Many existing medical and recreational marijuana distributors and manufacturers are feeling the economic pinch from the federal tax code on their businesses. In 1982, the U. S. tax code was amended to include section 280E, which states,
No deduction or credit shall be allowed for any amount paid or incurred during the taxable year in carrying on any trade or business if such trade or business (or the activities which comprise such trade or business) consists of trafficking in controlled substances (within the meaning of schedule I and II of the Controlled Substances Act) which is prohibited by Federal law or the law of any State in which such trade or business is conducted.
Essentially, what this tax code section means is that businesses who are selling a Schedule 1 drug, such as marijuana, are not able to deduct some of their regular business expenses. A medical marijuana company would be able to deduct costs of the product, such as soil or fertilizer, but would not be able to deduct the cost of selling the product, such as advertising rent or even salaries for employees.

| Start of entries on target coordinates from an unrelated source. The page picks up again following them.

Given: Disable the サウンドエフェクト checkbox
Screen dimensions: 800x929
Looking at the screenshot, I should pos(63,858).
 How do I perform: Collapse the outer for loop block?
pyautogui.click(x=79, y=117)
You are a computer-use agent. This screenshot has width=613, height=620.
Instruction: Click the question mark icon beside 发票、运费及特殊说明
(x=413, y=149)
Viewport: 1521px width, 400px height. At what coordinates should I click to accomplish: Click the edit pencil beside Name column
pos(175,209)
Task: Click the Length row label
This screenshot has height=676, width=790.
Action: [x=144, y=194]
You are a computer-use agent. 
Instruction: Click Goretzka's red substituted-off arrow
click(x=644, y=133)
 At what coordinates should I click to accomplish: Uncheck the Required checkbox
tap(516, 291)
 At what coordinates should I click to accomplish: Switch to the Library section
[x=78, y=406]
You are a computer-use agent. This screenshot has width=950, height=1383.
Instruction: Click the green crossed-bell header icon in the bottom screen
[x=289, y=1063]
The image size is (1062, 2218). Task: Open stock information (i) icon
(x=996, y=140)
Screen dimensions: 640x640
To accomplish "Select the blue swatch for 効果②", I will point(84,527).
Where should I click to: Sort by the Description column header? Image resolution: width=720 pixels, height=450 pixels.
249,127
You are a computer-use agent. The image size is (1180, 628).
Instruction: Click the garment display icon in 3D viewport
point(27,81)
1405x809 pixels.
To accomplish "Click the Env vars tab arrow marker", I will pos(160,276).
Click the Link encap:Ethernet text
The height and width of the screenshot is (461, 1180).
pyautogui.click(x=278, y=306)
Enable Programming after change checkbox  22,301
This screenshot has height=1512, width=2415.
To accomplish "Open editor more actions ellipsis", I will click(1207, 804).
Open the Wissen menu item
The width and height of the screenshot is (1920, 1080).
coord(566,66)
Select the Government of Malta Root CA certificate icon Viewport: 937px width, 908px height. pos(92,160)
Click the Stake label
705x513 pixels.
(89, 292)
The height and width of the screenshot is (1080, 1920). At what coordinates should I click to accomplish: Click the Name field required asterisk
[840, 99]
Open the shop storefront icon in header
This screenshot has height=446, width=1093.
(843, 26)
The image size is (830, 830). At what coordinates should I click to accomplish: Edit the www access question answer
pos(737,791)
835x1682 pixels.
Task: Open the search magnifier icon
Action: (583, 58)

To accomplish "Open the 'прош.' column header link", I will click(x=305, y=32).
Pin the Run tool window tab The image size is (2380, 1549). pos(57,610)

Considering it is very expensive to begin a medical marijuana business, the inability to deduct every business expense especially when operating at a loss could be detrimental for Minnesota’s two medical marijuana manufacturers. The only saving grace for Minnesota manufacturers is that since they are required to grow the product they sell, they will be able to deduct the cost of production.
A recent statistic from an association of more than 750 cannabis related businesses across the U. S. showed that marijuana businesses are paying more than 70% of their profits and taxes to the federal government.
Canna Care’s Challenge to the IRS
Earlier this year, Canna Care dispensary, a California medical marijuana dispensary, challenged the IRS over an alleged $873,167 tax penalty under section 280E. The IRS is not allowing Canna Care to deduct $2.6 million business deductions in 2006, 2007, and 2008.
Canna Care filed a petition alleging that the IRS’ refusal to accept routine business expenses violates the fourteenth amendment’s equal protection clause. A decision has not yet been reached.